There was a rumor that partial doses may be recommended, but this is not correct. No data are available to support that a partial dose would provide adequate antibody response. There have been some studies conducted to assess antibody response at one half the dose when given to persons age 18–49. However, the FDA has not approved the vaccine for use at a reduced dose.
Based on the reduced number of doses, the CDC is recommending priority be given to the following persons:
All children aged 6–23 months
Adults 65 and older
Persons 2–64 years with chronic medical conditions
All women pregnant during the flu season
Residents of nursing homes and long-term care facilities
Children six months–18 years on chronic aspirin therapy
Healthcare workers involved in direct patient care
Out-of-home caregivers and household contacts of children under six months of age.

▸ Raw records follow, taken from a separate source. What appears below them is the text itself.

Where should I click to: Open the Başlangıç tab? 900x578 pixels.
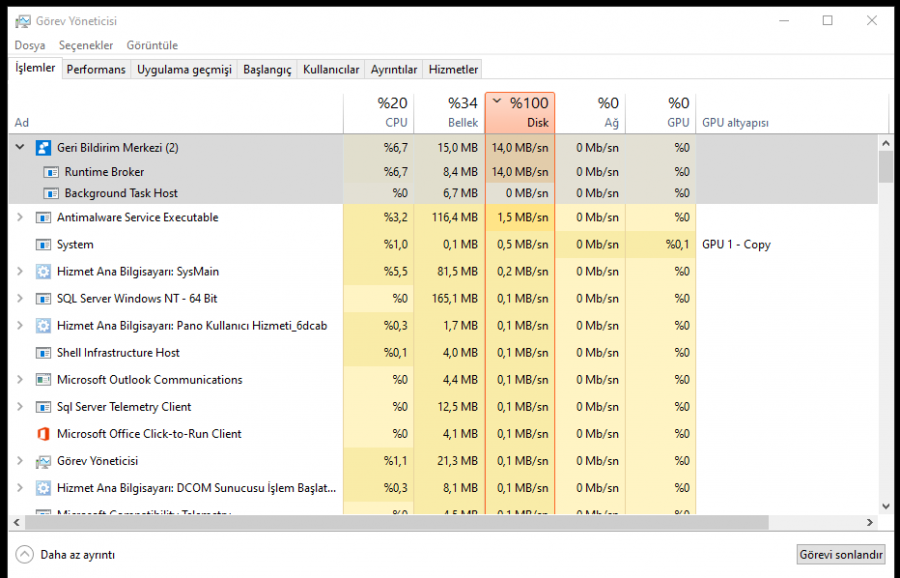(267, 69)
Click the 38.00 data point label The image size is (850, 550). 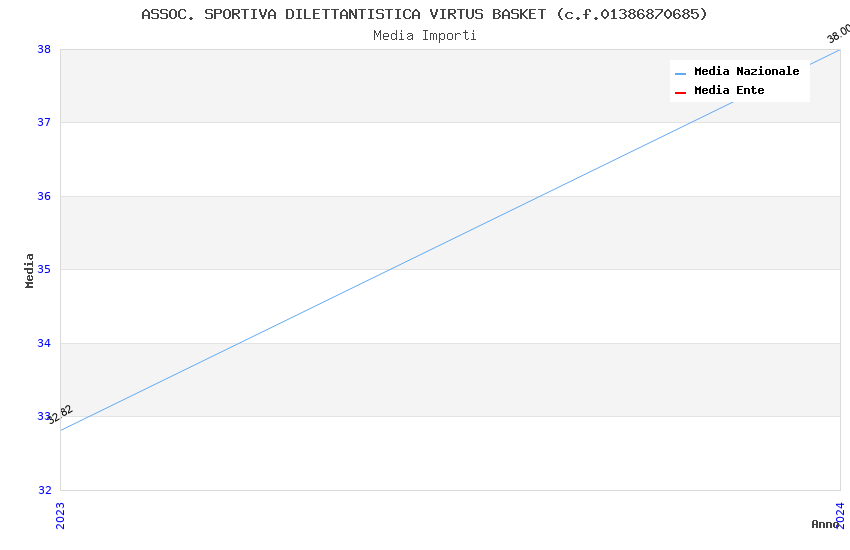point(838,34)
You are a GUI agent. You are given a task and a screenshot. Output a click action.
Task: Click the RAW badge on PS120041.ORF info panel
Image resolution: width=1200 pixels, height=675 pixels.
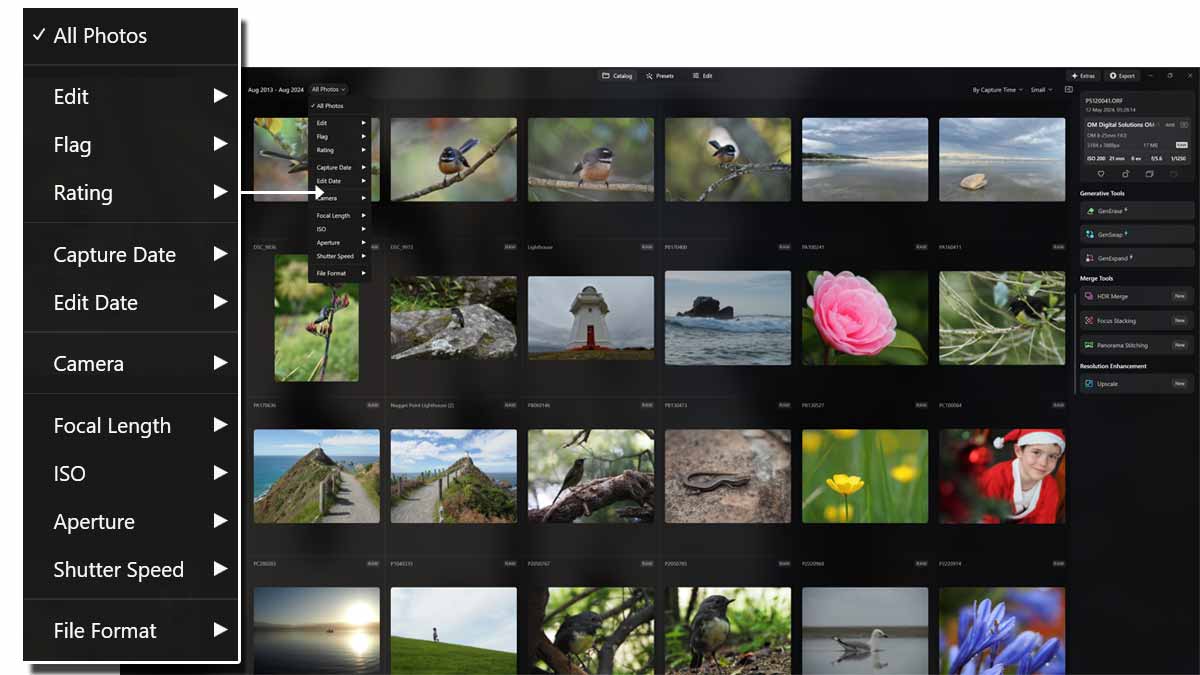(x=1182, y=145)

The question of how to define a healthcare worker involved in direct patient care is answered as follows: “Having direct, hands-on or face-to-face contact with patients as part of routine daily activities.” This includes doctors, nurses, others who care for patients, paramedics, triage staff and police. The vaccine is not recommended for healthcare personnel working in offices where patients are not seen or treated, even if the office is located in a hospital or clinic.